Cassie’s eyes flew open. She snapped her mouth shut, swallowing a scream that would’ve made everyone on the plane crane their heads in her direction. Her heart hammering, Cassie forced her lungs to pull air in and push it back out in a rhythm she could pretend was normal. It took her a moment to remember where she was and what she was doing.

She’d been forced to fly from Savannah to Charlotte before she boarded the plane to New Orleans. How ironic that she had left North Carolina last week after visiting her parents for the first time in a decade, and here she was, already on her way back. But her time at the airport had been limited—too short to pay them another visit—before she headed to her eventual destination.
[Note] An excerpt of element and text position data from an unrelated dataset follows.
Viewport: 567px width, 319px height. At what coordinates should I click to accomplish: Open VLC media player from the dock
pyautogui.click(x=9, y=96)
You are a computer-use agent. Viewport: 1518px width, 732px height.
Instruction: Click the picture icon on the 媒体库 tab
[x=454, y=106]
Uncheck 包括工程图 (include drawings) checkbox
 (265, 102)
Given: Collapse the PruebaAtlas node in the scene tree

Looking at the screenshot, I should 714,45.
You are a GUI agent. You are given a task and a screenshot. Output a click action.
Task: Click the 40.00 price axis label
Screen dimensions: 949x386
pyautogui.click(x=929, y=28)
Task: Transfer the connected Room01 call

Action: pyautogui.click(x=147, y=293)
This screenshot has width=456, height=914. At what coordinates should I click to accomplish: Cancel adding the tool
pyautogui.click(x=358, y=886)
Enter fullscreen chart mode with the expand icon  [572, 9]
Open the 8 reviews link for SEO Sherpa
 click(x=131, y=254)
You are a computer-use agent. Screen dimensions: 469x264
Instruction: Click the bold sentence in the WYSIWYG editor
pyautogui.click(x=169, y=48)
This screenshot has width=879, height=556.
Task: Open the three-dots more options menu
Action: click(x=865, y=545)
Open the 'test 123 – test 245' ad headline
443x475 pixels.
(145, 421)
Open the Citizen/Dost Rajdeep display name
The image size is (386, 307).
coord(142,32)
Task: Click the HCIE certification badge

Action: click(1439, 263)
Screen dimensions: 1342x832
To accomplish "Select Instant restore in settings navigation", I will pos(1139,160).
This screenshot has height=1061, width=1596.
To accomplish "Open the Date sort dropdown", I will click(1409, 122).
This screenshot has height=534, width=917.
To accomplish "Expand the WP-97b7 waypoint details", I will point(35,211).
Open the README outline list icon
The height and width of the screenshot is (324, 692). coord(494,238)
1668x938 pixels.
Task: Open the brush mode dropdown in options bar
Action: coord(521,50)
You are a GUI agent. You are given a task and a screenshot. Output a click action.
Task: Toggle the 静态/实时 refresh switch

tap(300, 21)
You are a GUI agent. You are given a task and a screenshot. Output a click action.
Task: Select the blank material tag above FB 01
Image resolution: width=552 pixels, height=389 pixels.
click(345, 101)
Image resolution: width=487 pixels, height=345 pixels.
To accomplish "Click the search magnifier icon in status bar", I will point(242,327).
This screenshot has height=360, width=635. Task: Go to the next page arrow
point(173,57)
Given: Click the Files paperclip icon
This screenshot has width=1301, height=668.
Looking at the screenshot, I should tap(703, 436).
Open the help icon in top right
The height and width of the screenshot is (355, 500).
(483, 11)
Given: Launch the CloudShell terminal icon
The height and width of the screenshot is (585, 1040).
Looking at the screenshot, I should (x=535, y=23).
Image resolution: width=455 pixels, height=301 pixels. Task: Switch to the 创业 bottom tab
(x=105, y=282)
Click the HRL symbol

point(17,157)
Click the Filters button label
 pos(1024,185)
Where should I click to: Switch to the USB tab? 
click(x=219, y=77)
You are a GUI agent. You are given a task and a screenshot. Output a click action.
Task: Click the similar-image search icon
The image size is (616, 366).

Cassie breathed a little easier. The hospital room and the Ghost Doctor were already fading from memory, and her body was waking up alongside her mind.

Which also meant it didn’t take her more than a second or two before she realized that while she had wrapped her fingers around the dying woman’s wrist in her dream, the Cassie who lived in the real world had done the same to the woman sitting next to her on the plane.

Cassie released her grip and turned to the woman with wide eyes and an apology on her lips. She felt a flush creeping up her neck and across her cheeks. She considered opening the emergency door and throwing herself from the aircraft.

“Don’t worry about it, honey.” The woman’s smile lit up her face. There was a golden glow beneath her umber skin that made her look ethereal. Wires of gray peppered her dark hair, and though she looked to be in her early sixties, there was something eternally youthful about her. Cassie had heard her accent before, like New York meets the South. It was uniquely New Orleans. “Bad dream?”

Cassie nodded. “You think I’d be used to them by now.”

“Best not to get too friendly with nightmares.” The woman offered her hand. “My name is Celeste Delacroix.”

“Cassie Quinn.”

Cassie took the woman’s hand. It was warm and the handshake firm, but Cassie barely noticed because one minute she was staring into this beautiful stranger’s face, and the next she saw Celeste standing next to her mirror image. A fire crackled between them while stars twinkled in the sky above.